Le divorce par consentement mutuel
Le divorce par consentement mutuel
Le divorce par consentement mutuel intervient lorsque les époux sont d’accord à la fois sur le principe du divorce et sur l’ensemble de ses conséquences : résidence des enfants, pension alimentaire, prestation compensatoire, partage des biens et plus généralement sur l’organisation de la vie après la séparation.
Depuis le 1er janvier 2017, cette procédure ne nécessite plus l’intervention du juge aux affaires familiales. Le divorce est désormais organisé par les avocats des époux et formalisé dans une convention de divorce, qui sera ensuite enregistrée par un notaire.

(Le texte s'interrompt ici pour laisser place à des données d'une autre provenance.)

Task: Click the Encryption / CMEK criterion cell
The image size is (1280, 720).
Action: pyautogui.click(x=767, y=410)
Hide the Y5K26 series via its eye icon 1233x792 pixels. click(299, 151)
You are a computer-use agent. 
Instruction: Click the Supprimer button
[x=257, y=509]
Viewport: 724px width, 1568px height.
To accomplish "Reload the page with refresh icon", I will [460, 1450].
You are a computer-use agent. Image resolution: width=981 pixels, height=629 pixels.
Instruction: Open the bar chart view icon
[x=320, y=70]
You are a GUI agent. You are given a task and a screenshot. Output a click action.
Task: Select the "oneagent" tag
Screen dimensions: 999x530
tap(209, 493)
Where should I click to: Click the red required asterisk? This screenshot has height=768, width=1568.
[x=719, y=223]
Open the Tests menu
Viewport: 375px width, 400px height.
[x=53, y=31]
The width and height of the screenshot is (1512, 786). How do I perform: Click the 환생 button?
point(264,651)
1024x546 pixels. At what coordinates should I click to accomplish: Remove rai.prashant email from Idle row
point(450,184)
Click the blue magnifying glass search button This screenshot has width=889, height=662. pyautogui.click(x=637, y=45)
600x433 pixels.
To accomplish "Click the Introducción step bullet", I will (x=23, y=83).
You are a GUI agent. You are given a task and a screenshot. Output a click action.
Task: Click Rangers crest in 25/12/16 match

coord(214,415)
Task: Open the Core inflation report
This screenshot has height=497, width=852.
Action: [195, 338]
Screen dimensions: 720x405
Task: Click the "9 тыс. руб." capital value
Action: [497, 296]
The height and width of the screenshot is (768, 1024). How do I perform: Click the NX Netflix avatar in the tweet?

Chaque époux doit être assisté de son propre avocat. Les avocats ont pour mission de s’assurer que le consentement de chacun est libre et éclairé et que les accords trouvés préservent les intérêts de leur client ainsi que ceux des enfants.
Une fois la convention de divorce rédigée, elle est adressée aux époux afin de respecter un délai de réflexion obligatoire de quinze jours. À l’issue de ce délai, les époux et leurs avocats se réunissent pour procéder à la signature de la convention.
La convention signée est ensuite transmise à un notaire qui l’enregistre. Cet enregistrement confère au divorce sa date certaine et sa force exécutoire, ce qui rend le divorce juridiquement effectif.
Le divorce par consentement mutuel permet ainsi d’organiser la séparation dans un cadre juridique sécurisé, tout en privilégiant une solution rapide et apaisée, lorsque les époux parviennent à s’entendre sur les modalités de leur séparation.